◆ Your instructions: Two lines in the listing below mark the span: one contains "Anime Gifts (479, 2289)" and one contains "PET (228, 245)". Reproduce both of them and everything between, exactly.

━━━━

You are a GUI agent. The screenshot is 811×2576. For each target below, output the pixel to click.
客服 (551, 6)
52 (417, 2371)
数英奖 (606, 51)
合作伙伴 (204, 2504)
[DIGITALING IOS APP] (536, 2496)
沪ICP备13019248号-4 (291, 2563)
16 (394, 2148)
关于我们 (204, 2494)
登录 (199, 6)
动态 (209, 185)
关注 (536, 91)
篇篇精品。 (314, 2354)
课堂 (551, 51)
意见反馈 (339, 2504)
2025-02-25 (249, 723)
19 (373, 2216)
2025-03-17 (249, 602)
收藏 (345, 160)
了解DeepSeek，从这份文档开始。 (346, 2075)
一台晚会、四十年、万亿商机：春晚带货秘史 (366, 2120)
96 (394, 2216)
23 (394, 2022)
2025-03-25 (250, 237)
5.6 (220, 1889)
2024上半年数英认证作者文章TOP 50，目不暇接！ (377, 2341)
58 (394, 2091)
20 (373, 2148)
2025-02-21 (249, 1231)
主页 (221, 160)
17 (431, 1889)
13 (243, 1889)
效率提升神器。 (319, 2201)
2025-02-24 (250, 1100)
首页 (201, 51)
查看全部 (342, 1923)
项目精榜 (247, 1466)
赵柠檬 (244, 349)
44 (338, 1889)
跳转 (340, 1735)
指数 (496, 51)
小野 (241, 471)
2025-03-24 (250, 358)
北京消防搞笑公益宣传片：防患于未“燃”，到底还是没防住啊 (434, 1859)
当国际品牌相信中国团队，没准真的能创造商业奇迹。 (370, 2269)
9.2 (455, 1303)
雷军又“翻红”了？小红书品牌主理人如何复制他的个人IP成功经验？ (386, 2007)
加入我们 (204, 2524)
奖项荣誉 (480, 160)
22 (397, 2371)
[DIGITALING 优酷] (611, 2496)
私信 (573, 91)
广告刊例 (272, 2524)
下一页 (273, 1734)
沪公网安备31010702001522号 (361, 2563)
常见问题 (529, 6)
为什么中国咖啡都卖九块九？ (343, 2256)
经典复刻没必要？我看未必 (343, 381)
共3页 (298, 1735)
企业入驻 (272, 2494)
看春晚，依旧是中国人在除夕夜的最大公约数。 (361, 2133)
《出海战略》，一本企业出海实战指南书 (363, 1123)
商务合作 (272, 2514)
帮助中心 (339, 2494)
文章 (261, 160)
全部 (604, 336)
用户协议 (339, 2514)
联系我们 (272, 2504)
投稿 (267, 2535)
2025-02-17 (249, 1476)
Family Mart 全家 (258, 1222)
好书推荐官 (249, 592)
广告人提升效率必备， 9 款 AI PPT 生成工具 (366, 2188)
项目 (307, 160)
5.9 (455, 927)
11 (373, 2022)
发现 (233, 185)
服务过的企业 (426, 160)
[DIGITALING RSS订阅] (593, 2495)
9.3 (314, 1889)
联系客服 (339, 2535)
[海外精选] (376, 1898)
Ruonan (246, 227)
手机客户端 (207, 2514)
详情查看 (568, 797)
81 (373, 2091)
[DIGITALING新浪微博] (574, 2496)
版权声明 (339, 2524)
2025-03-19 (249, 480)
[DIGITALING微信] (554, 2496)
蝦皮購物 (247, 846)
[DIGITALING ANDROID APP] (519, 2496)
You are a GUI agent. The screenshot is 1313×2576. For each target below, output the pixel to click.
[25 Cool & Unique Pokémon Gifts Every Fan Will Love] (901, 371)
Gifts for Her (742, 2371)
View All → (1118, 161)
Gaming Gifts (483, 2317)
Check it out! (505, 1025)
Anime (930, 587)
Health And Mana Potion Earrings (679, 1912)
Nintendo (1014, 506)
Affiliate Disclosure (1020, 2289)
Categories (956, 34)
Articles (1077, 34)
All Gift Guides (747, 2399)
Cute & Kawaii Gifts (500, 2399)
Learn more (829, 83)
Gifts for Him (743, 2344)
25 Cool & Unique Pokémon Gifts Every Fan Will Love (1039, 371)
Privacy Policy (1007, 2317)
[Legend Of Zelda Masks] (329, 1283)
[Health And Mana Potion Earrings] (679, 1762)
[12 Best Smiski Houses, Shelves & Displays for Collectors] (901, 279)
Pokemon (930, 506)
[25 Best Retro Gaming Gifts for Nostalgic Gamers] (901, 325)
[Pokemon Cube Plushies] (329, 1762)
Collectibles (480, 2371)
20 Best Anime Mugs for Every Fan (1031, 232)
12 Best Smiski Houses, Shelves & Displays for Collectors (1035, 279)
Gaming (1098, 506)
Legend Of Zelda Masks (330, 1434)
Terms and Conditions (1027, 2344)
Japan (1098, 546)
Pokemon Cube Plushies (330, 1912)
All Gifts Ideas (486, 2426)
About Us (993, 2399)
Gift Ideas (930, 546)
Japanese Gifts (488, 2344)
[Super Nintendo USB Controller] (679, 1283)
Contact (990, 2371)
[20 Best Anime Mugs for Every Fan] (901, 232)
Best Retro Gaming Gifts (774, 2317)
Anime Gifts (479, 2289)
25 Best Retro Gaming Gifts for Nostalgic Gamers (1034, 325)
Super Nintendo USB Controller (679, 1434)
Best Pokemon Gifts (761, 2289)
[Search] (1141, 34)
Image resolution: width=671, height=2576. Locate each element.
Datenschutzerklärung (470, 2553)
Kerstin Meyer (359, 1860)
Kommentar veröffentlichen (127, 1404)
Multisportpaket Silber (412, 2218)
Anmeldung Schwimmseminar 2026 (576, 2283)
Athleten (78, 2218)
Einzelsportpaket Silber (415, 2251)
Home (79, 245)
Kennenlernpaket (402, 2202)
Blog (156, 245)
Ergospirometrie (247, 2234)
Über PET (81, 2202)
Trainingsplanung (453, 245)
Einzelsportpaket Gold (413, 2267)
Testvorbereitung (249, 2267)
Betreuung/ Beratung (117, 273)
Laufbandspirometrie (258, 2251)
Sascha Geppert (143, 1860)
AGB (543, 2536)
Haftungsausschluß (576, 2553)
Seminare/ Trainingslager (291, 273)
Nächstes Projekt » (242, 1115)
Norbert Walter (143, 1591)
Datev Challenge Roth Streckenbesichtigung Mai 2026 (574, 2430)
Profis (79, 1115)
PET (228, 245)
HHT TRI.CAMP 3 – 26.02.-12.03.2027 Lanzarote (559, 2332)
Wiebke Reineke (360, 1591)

━━━━

◆ Worked solution:
Anime Gifts (479, 2289)
25 Best Retro Gaming Gifts for Nostalgic Gamers (1034, 325)
Super Nintendo USB Controller (679, 1434)
Best Pokemon Gifts (761, 2289)
[Search] (1141, 34)
Image resolution: width=671, height=2576. Locate each element.
Datenschutzerklärung (470, 2553)
Kerstin Meyer (359, 1860)
Kommentar veröffentlichen (127, 1404)
Multisportpaket Silber (412, 2218)
Anmeldung Schwimmseminar 2026 (576, 2283)
Athleten (78, 2218)
Einzelsportpaket Silber (415, 2251)
Home (79, 245)
Kennenlernpaket (402, 2202)
Blog (156, 245)
Ergospirometrie (247, 2234)
Über PET (81, 2202)
Trainingsplanung (453, 245)
Einzelsportpaket Gold (413, 2267)
Testvorbereitung (249, 2267)
Betreuung/ Beratung (117, 273)
Laufbandspirometrie (258, 2251)
Sascha Geppert (143, 1860)
AGB (543, 2536)
Haftungsausschluß (576, 2553)
Seminare/ Trainingslager (291, 273)
Nächstes Projekt » (242, 1115)
Norbert Walter (143, 1591)
Datev Challenge Roth Streckenbesichtigung Mai 2026 (574, 2430)
Profis (79, 1115)
PET (228, 245)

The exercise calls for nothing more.